7. Initially, candidates must obtain approval for their Ph.D. thesis topics from the Graduate Studies Committee of the Department, in consultation with the Supervisory Committee. The thesis topic is normally selected before the end of the second full year in the program. Once the topic is approved, a more detailed thesis proposal must be presented to the Department in both written and oral format, and must receive formal departmental approval prior to the writing of the thesis.

8. Proficiency in a language other than the candidate’s first language will be required, as demonstrated by a minimum B grade in a second-year language course, or performance satisfactory to the department in an arranged reading proficiency test. A structural knowledge of a non-Indo-European language is also required, as demonstrated by a minimum B grade in a field methods/language structure course, or other performance satisfactory to the department. Depending on the program, a reading knowledge of one or more additional languages may be required. Students must meet all language requirements before undertaking their comprehensive examinations.

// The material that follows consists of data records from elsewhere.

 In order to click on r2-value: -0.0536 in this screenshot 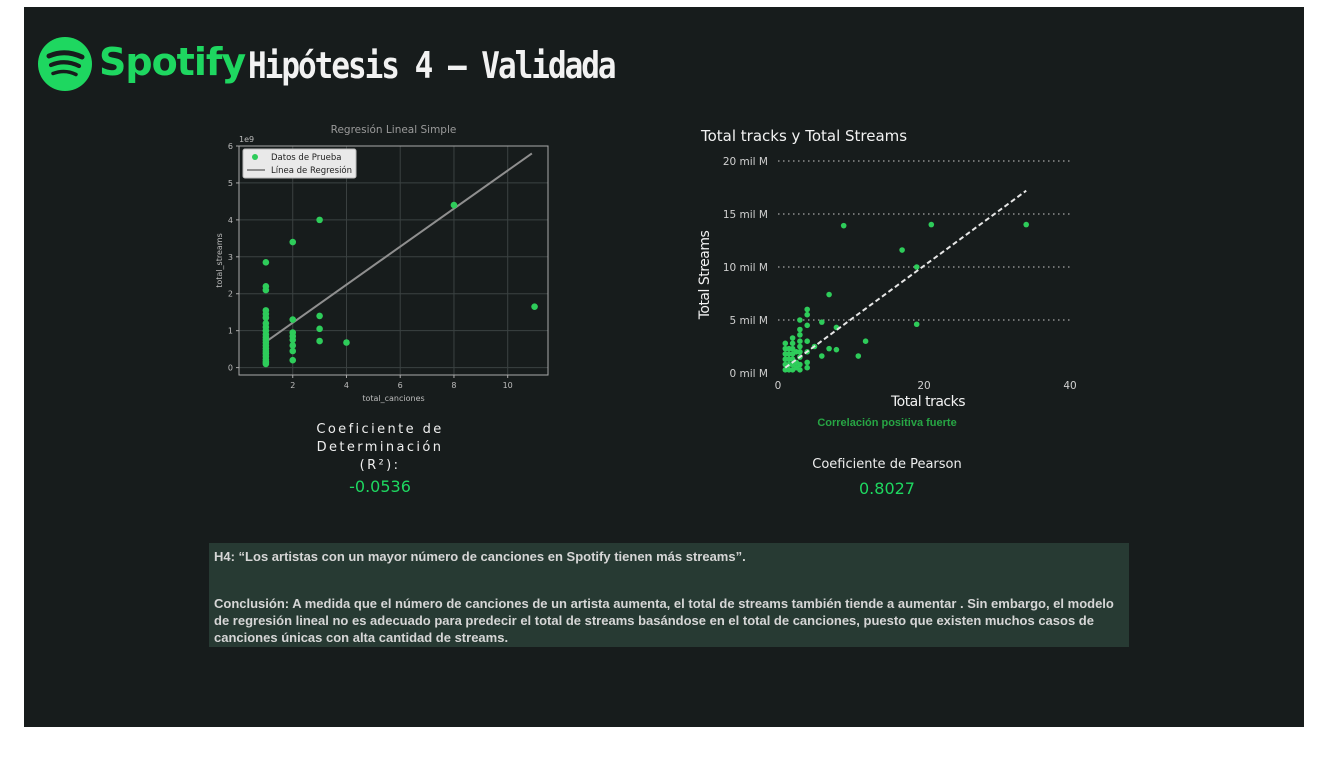, I will do `click(380, 486)`.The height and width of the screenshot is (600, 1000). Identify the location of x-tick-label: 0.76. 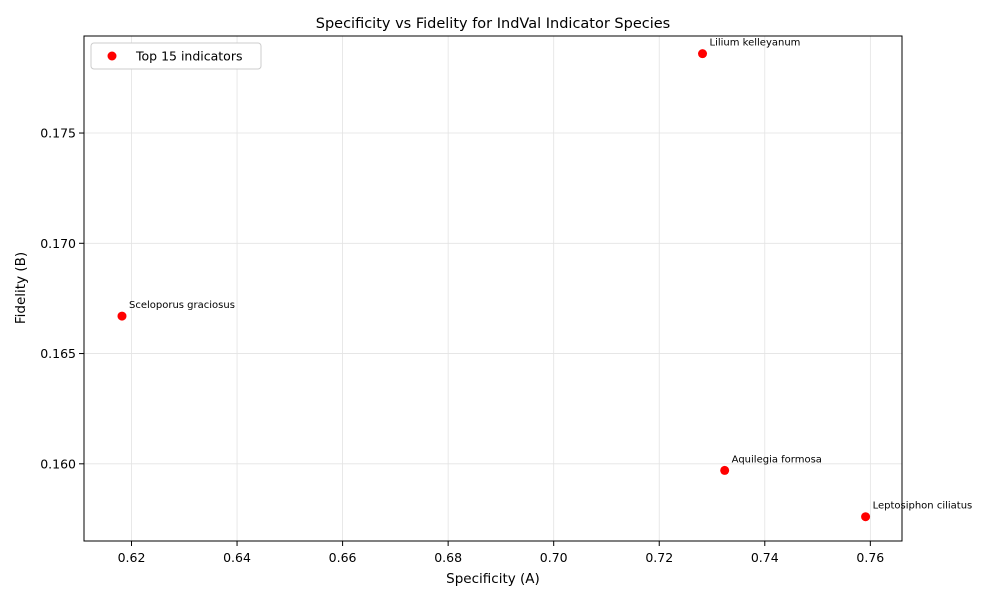
(870, 558).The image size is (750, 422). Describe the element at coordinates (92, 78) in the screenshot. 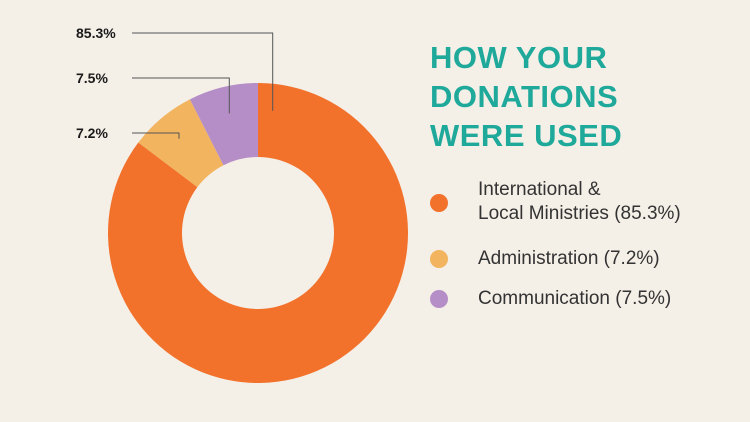

I see `data-label-communication: 7.5%` at that location.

9. All Ph.D. students are advised to consult the Linguistics department’s Graduate Handbook for details on program requirements and for general information relating to the graduate program.

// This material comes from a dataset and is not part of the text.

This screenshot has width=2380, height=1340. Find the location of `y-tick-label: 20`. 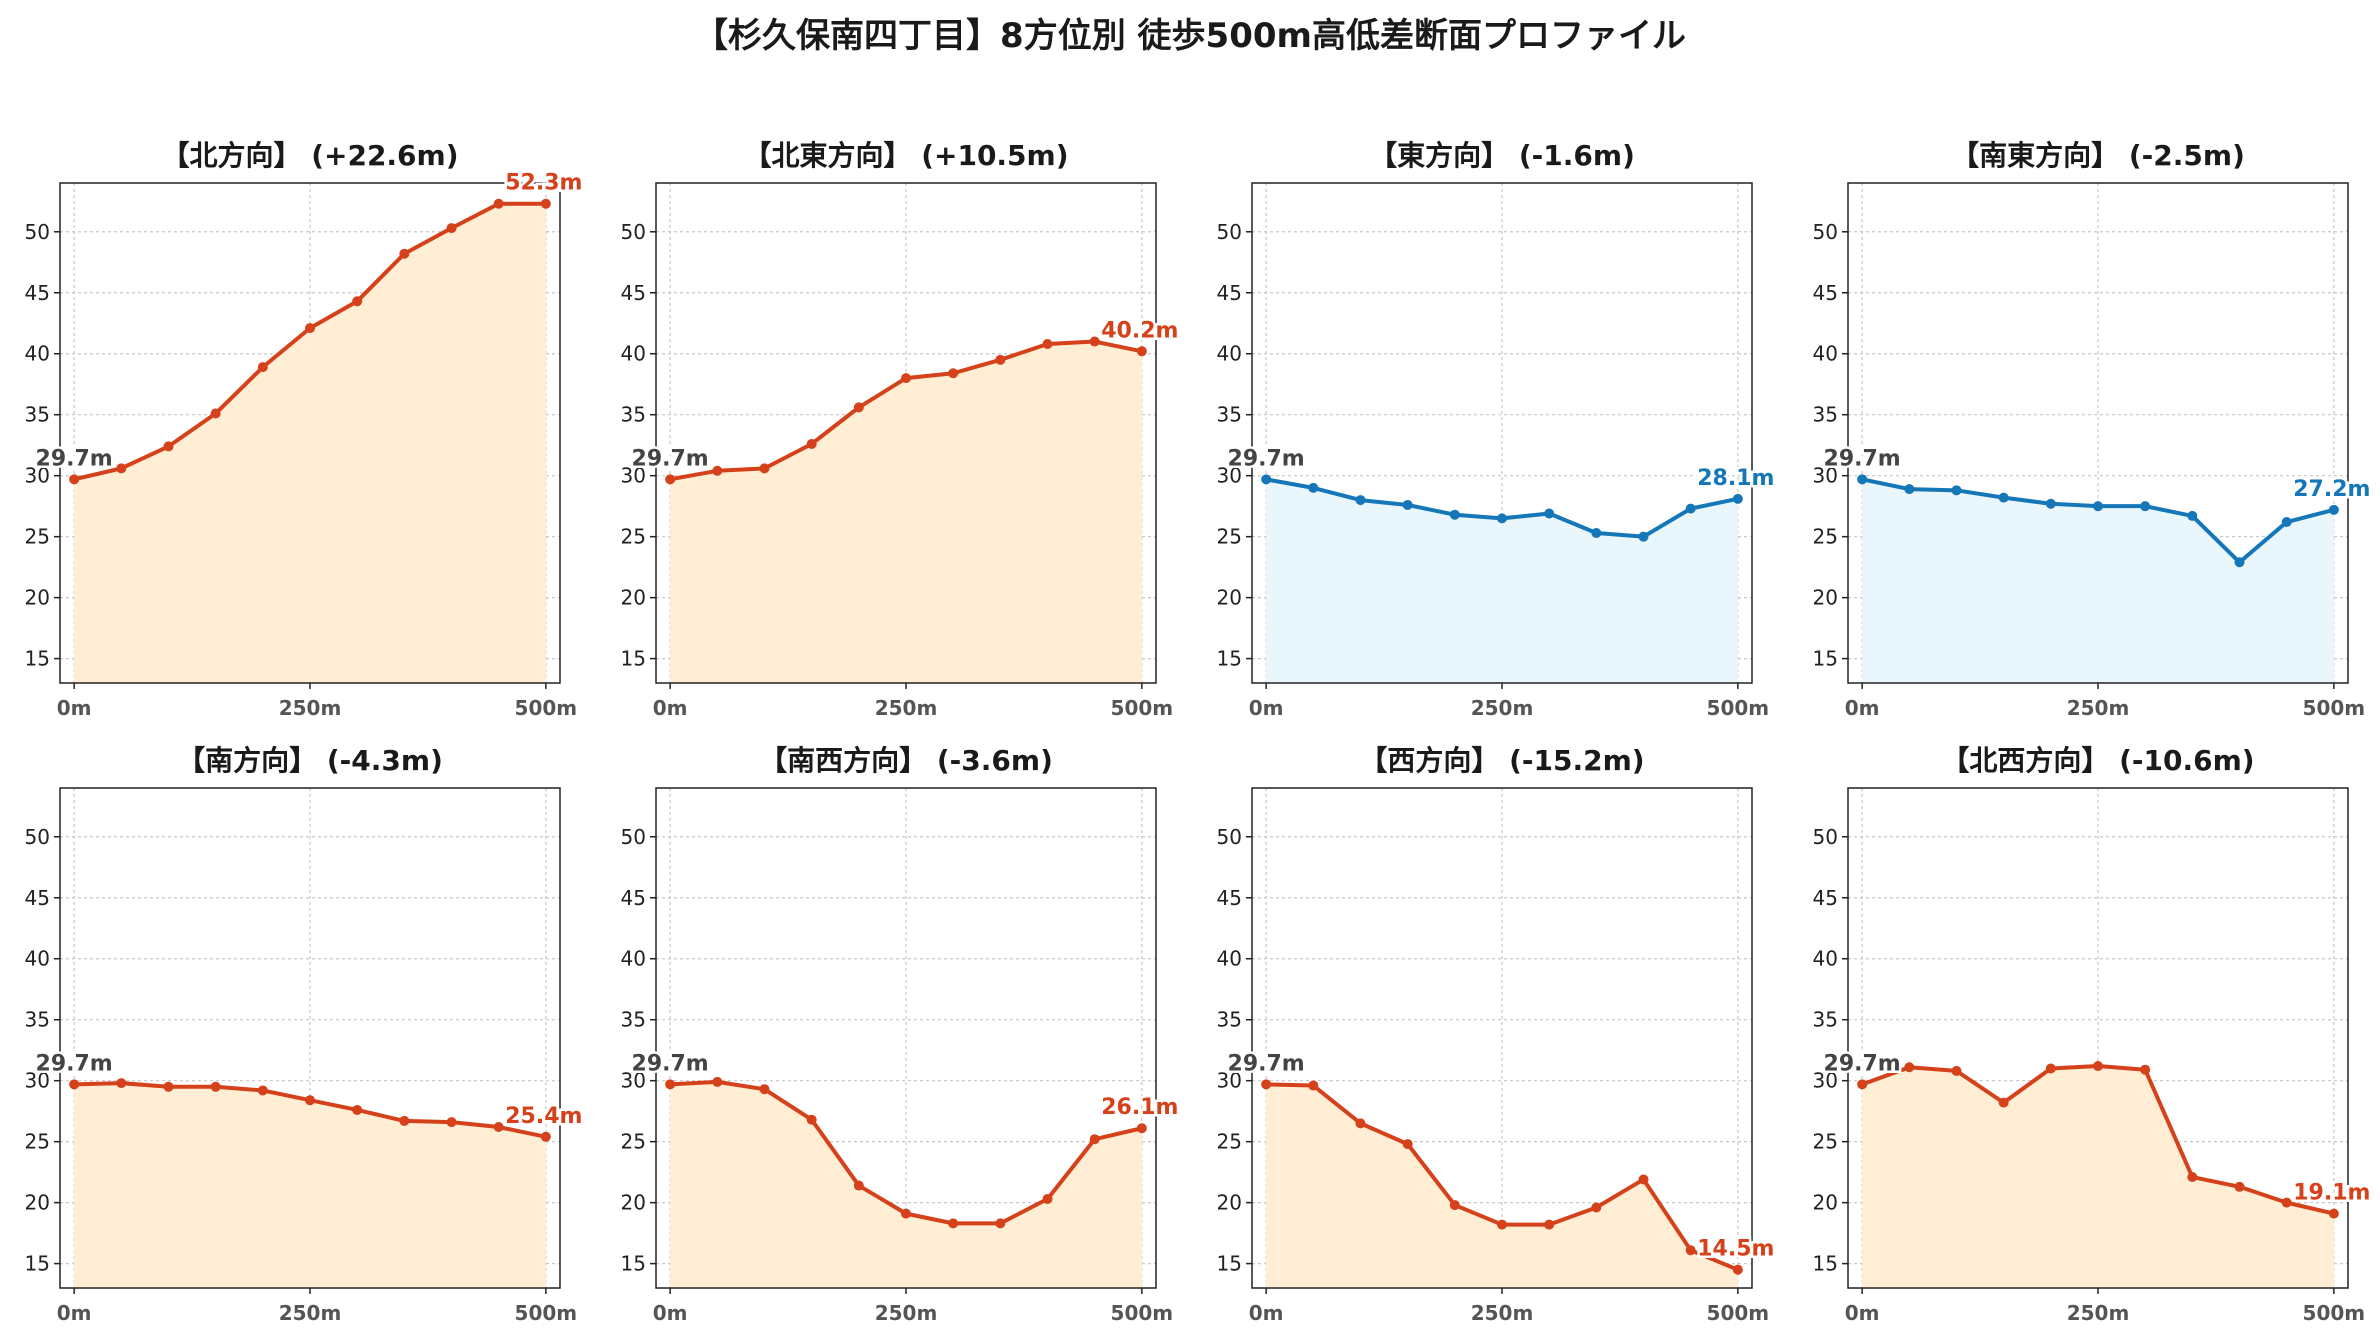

In accordance with Senate’s Policy Regarding Inactive Courses, courses which have not been offered in the previous three academic years and which are not scheduled to be offered in the current academic year have been removed from the following listing. For information about any of these inactive courses, please contact the Head of the Department.

A selection of the following graduate courses will be offered to meet the requirements of students, as far as the resources of the Department will allow. Full information is to be found in the Department's Graduate Brochure.

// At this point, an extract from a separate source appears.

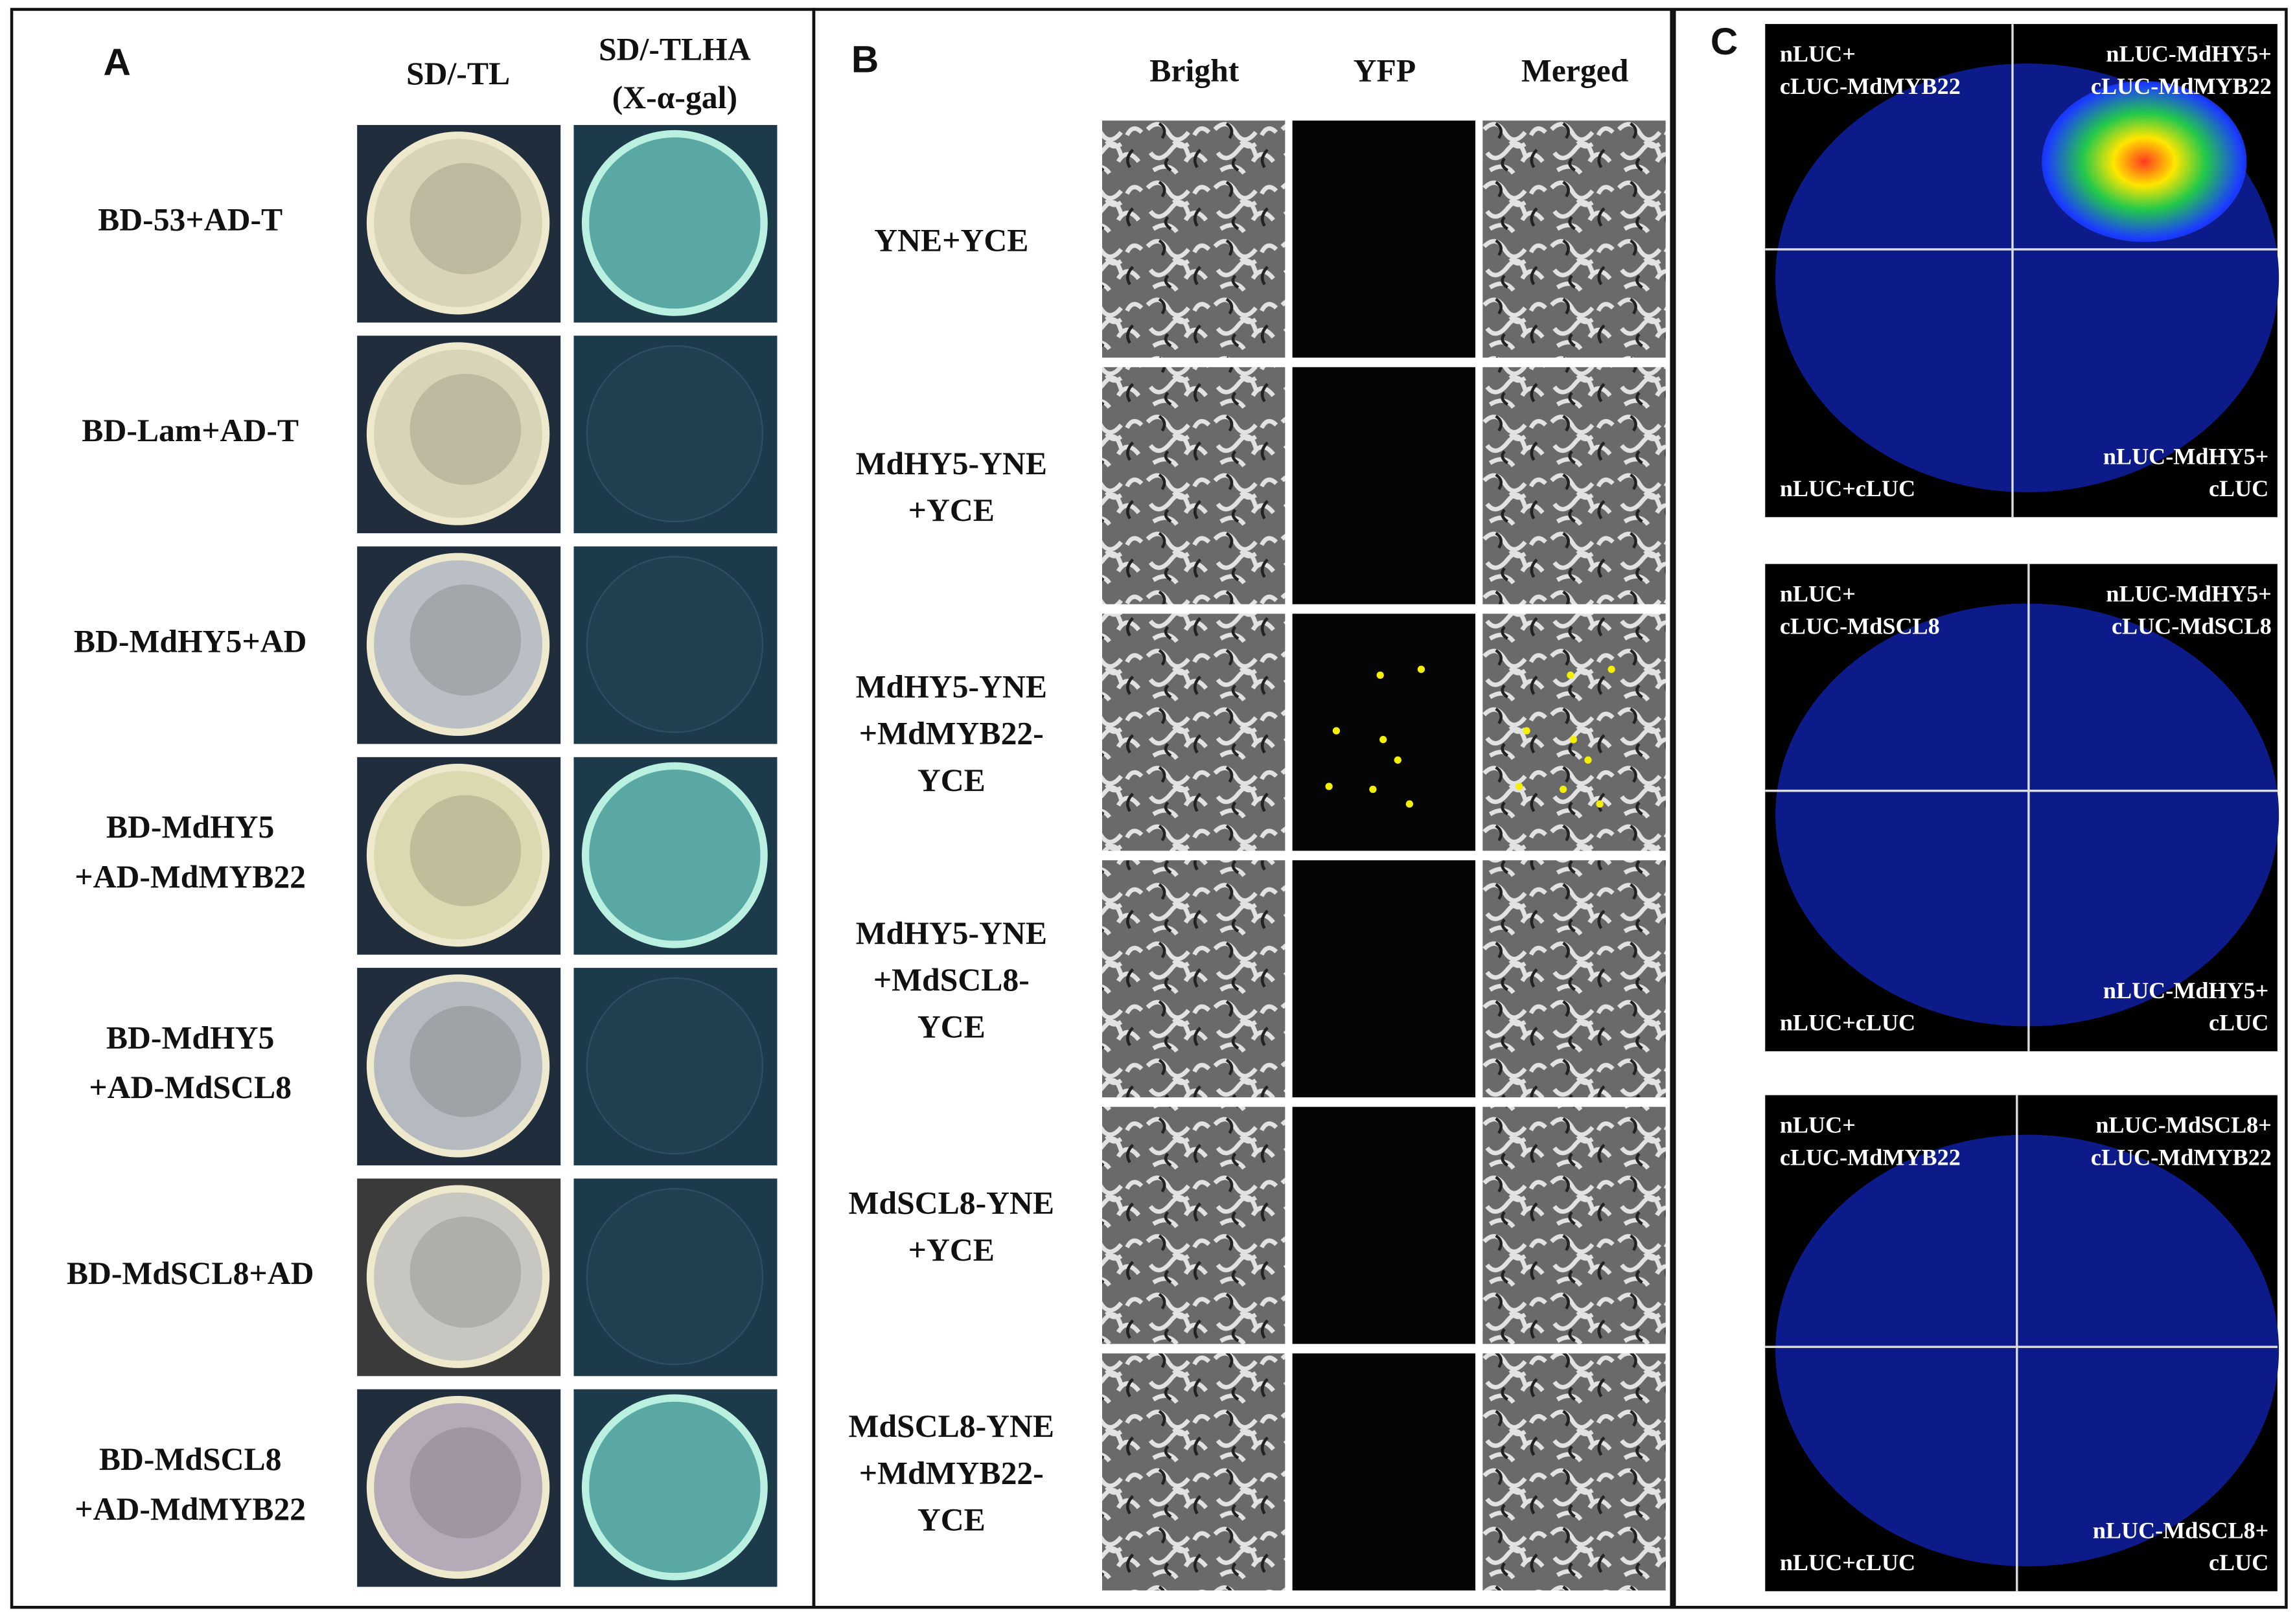 This screenshot has height=1624, width=2295. Describe the element at coordinates (190, 1459) in the screenshot. I see `row-label: BD-MdSCL8` at that location.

6001. Issues in Morphosyntax
6010. Linguistic Introduction to Cree I and II
6030-6031. Linguistic Introduction to Innuaimun (Montagnais/Naskapi) I & II
6110. Selected Topics in Transformational Grammar
6115. Topics in the Syntax of A Selected Language (Prerequisite: 6001 or 6110)
6151. Selected Topics in Applied Linguistics (Prerequisite: 6150)
6200. Generative Phonology
6201. Selected Topics in Phonology (Prerequisite: 6200)
6211. Sociolinguistics
6212. Selected Topics in Language and Gender
6300-09. Special Subjects
6400. Comparative and Historical Linguistics
6403. Etymology (cross listed as English 6403)
6411. Comparative Bantu (Prerequisites: 6400 Plus knowledge of at least one Bantu language)
6430. Selected Topics in Linguistic Variation (Prerequisite: 6211 or 6220)
6500. Field Methods
6700. Experimental Phonetics
6701. Selected Topics in Experimental Phonetics (Prerequisites: 6200, 6700)
6800. Selected Topics in Morphology
6880. Selected Topics in Semantics
6999. M.A. Research Project
7000. Seminar in Research Methods
7900-03. Special Topics in Linguistics

NOTE: Appropriate equivalent credits may be given for courses taken at the Summer Institute of the Linguistic Society of America, or a similar institute. Students are encouraged to attend these institutes: they should, however, consult the Head of the Department as to what courses may be appropriate for credit.